### About this exercise
What you copy should be the lines from the one with "You are a GUI" through the end of the entries, word for word. Omit the pictures.

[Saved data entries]

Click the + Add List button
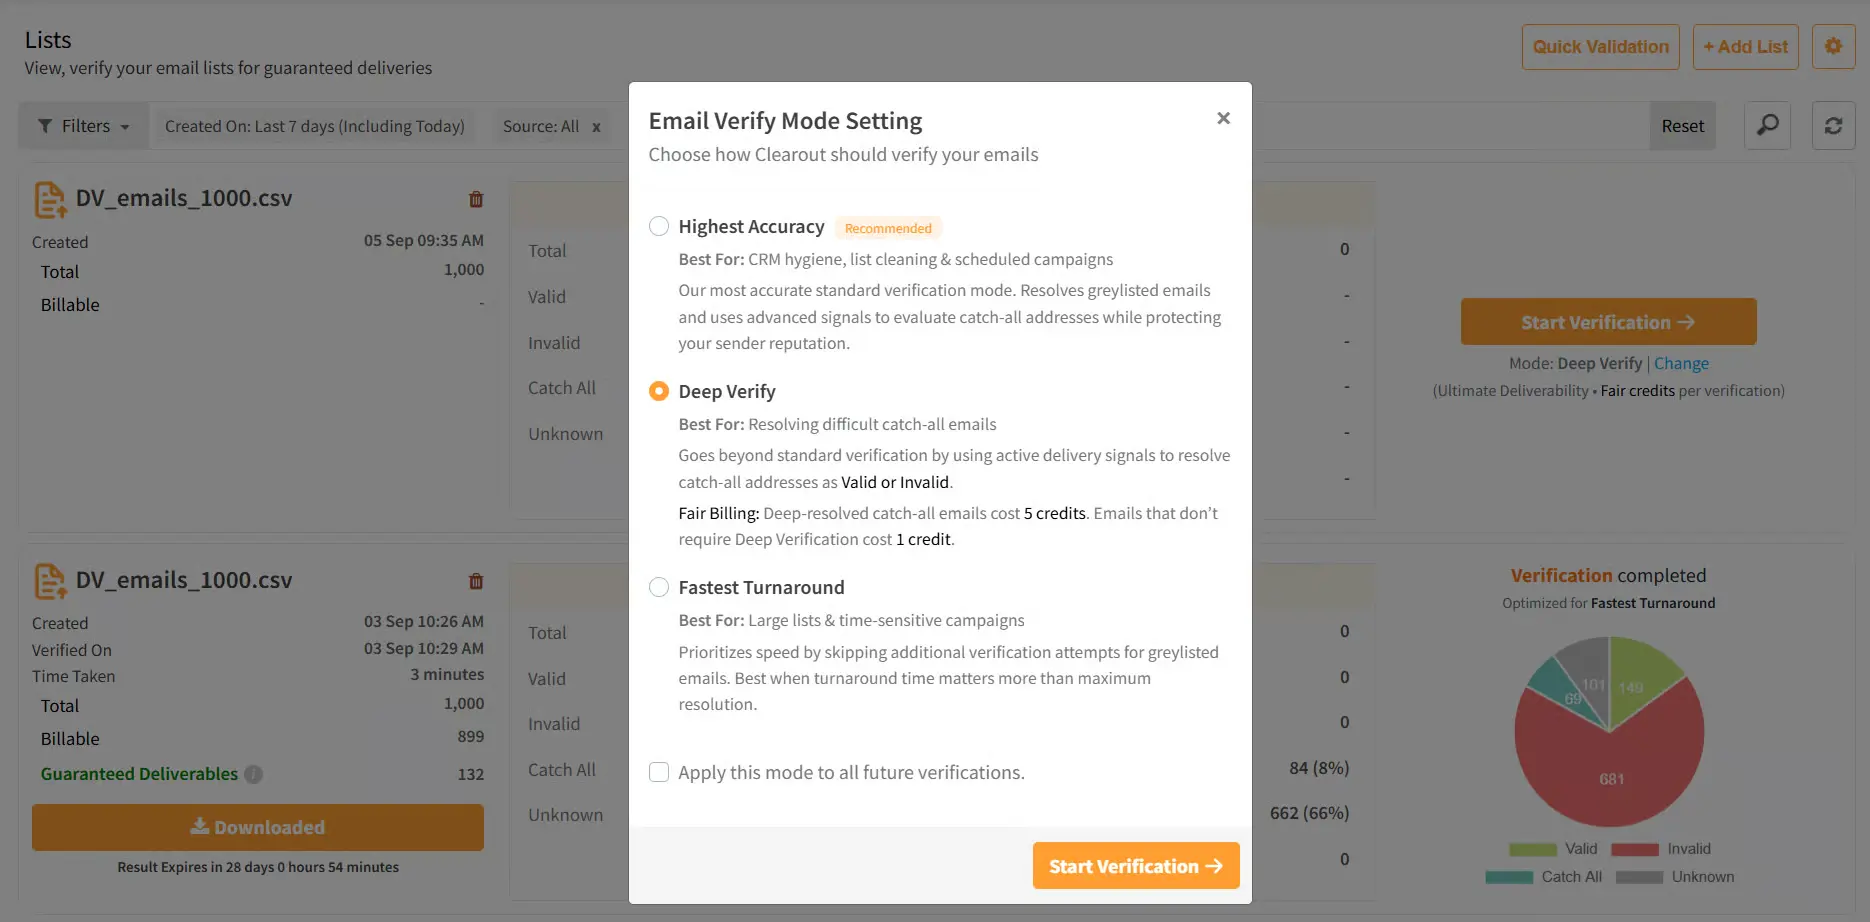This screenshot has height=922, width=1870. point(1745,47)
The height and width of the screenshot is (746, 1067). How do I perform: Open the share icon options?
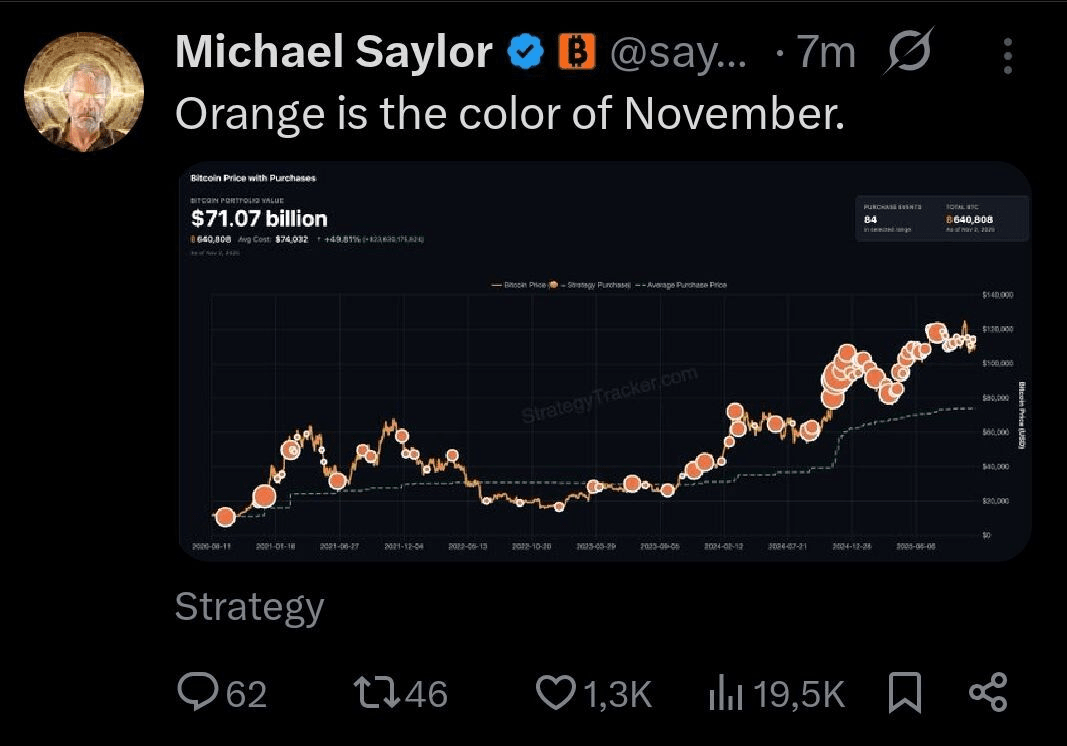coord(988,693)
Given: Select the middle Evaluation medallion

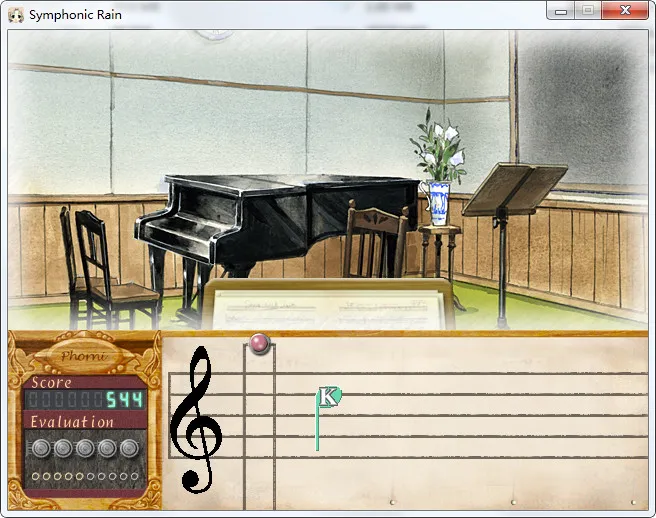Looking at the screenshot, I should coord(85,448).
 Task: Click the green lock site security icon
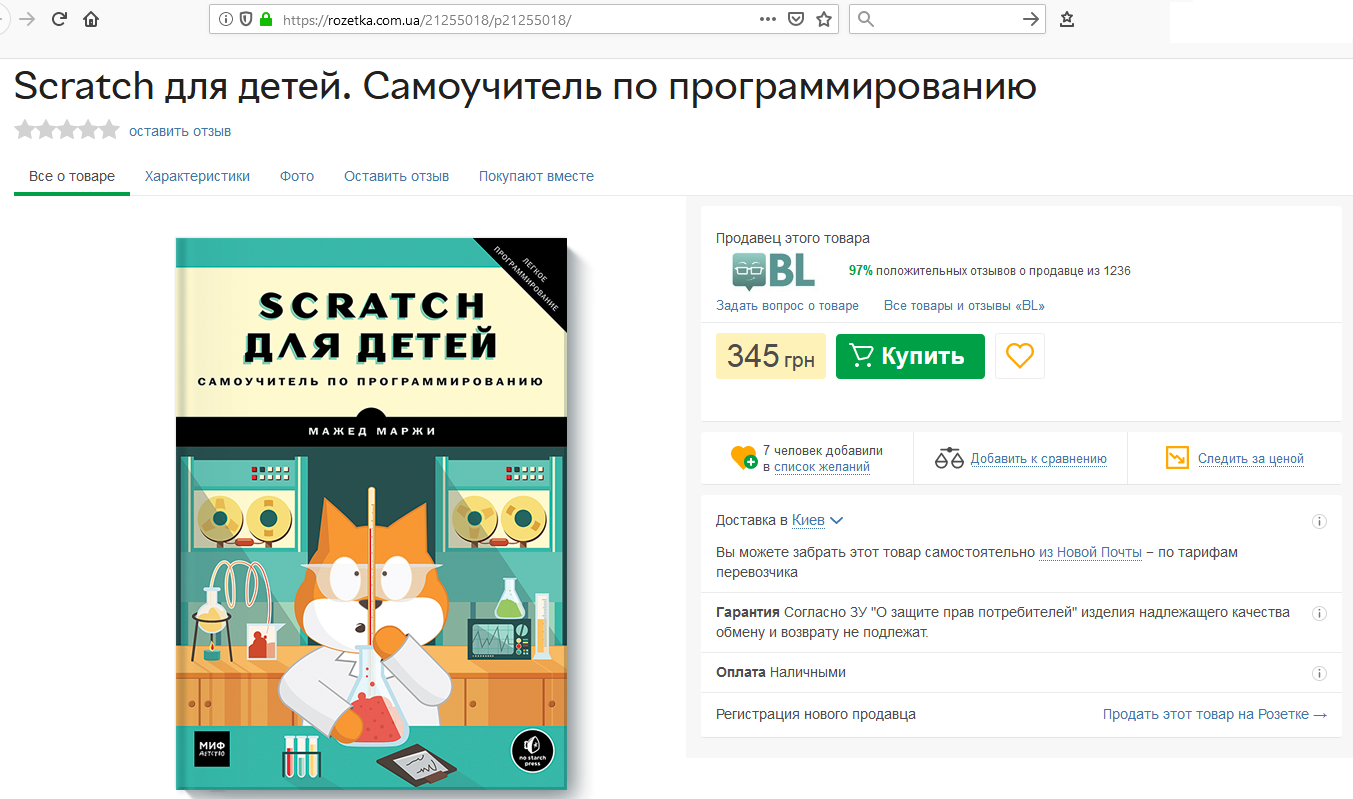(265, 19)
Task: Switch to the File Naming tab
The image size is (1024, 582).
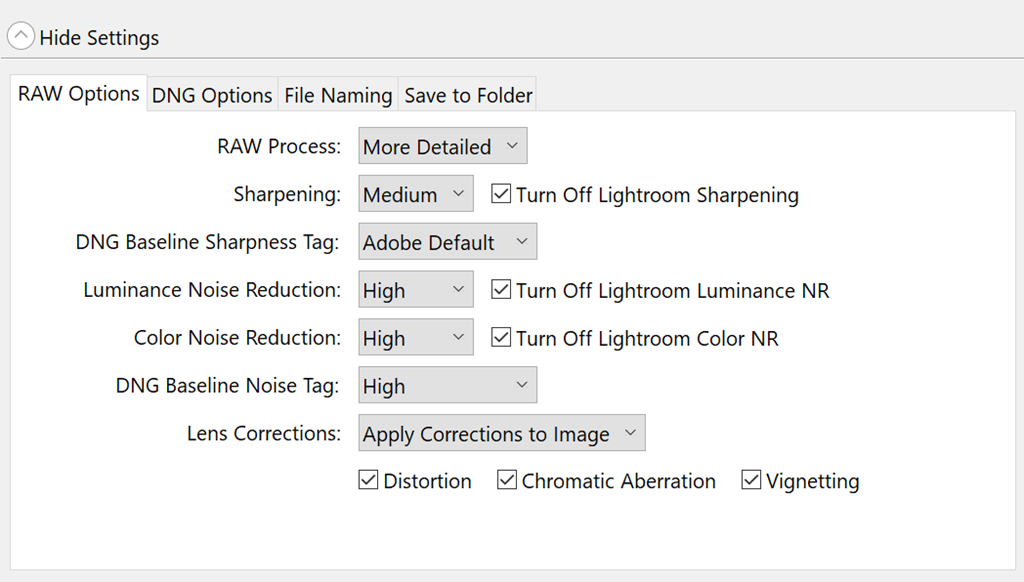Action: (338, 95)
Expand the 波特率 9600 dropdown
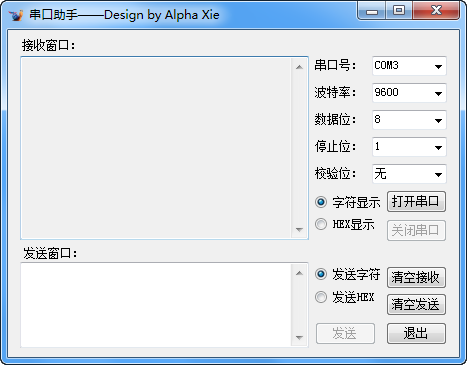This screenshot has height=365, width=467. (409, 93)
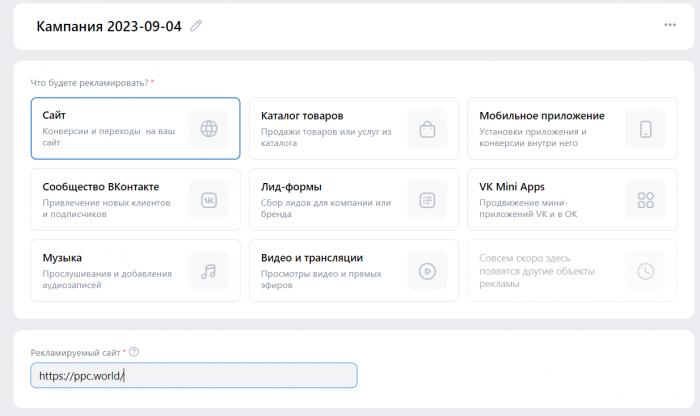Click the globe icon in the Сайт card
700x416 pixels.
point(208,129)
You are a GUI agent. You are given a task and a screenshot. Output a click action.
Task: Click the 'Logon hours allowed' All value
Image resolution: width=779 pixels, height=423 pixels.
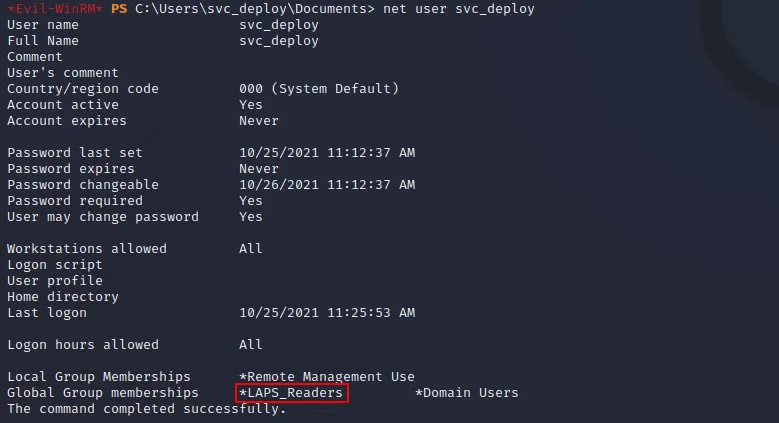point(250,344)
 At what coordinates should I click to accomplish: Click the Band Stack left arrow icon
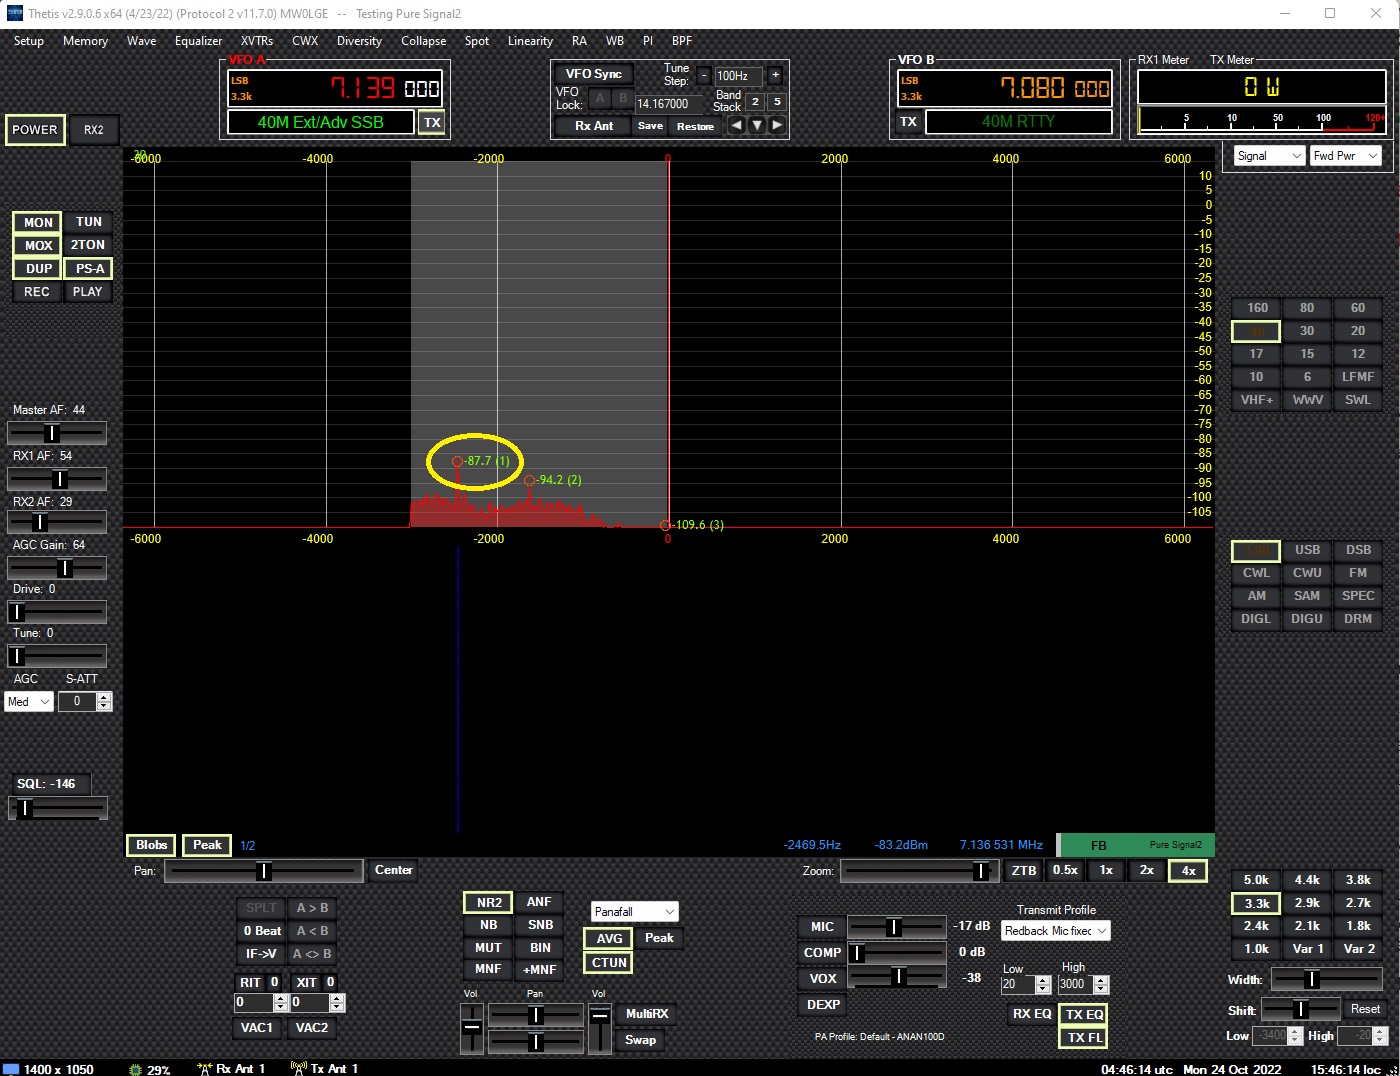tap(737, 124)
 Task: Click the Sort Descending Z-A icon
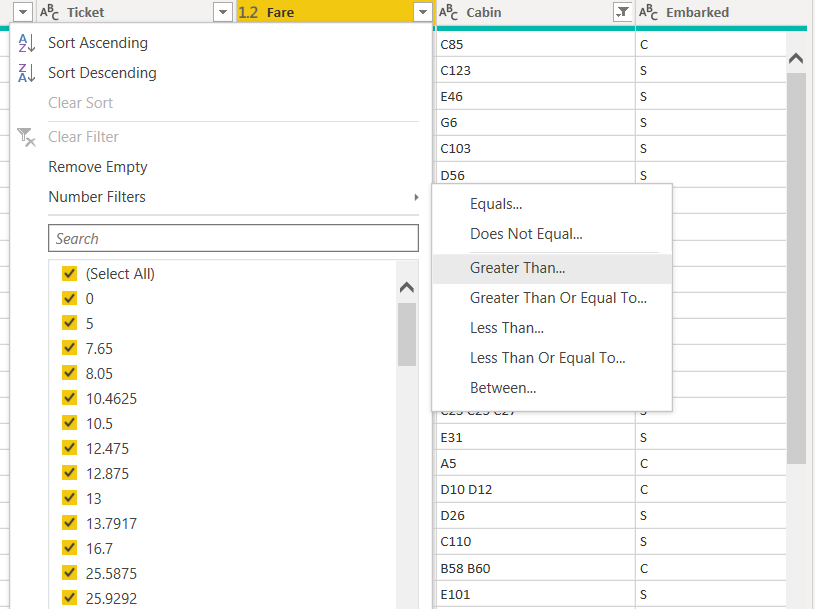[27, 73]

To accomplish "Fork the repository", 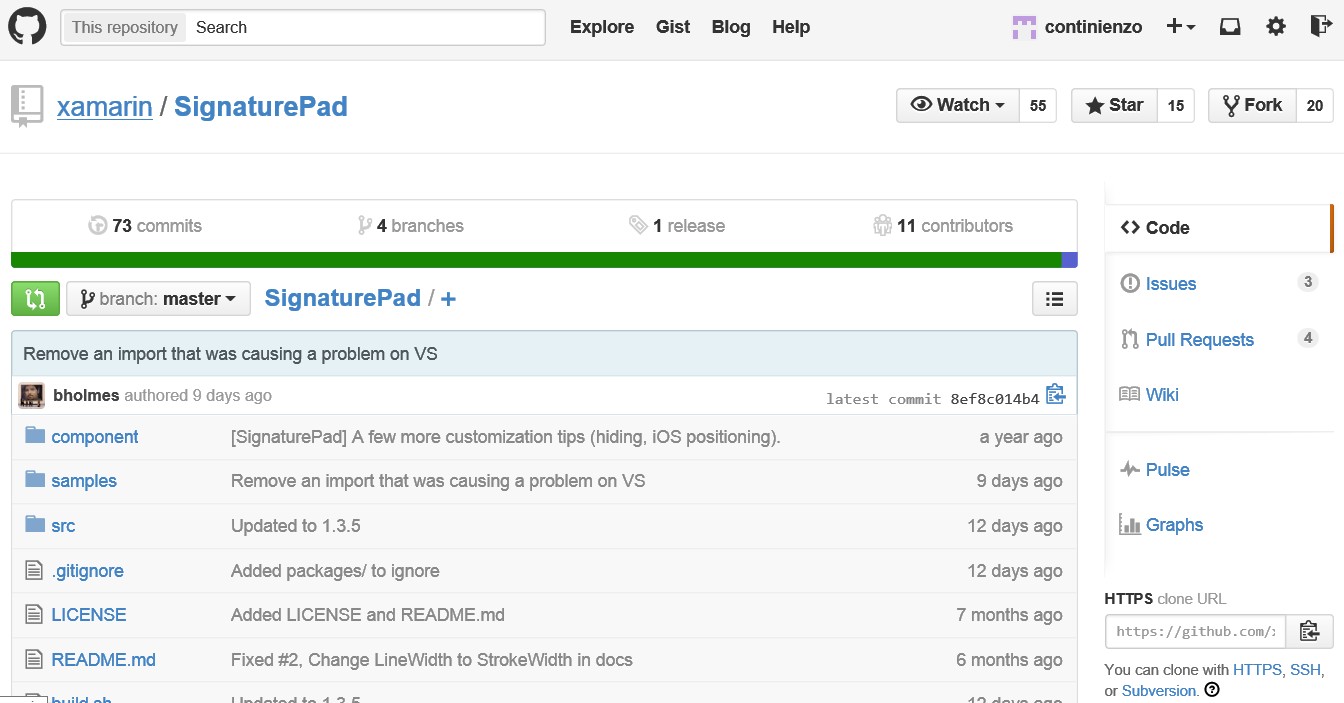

### Expected output
You are a GUI agent. You are given a task and a screenshot. Output a click action.
Task: Click the 'Logon hours allowed' All value
Image resolution: width=779 pixels, height=423 pixels.
point(250,344)
 At what coordinates should I click to accomplish: Click the Band Stack left arrow icon
tap(737, 124)
 Task: Click the Sort Descending Z-A icon
[27, 73]

To accomplish "Fork the repository", 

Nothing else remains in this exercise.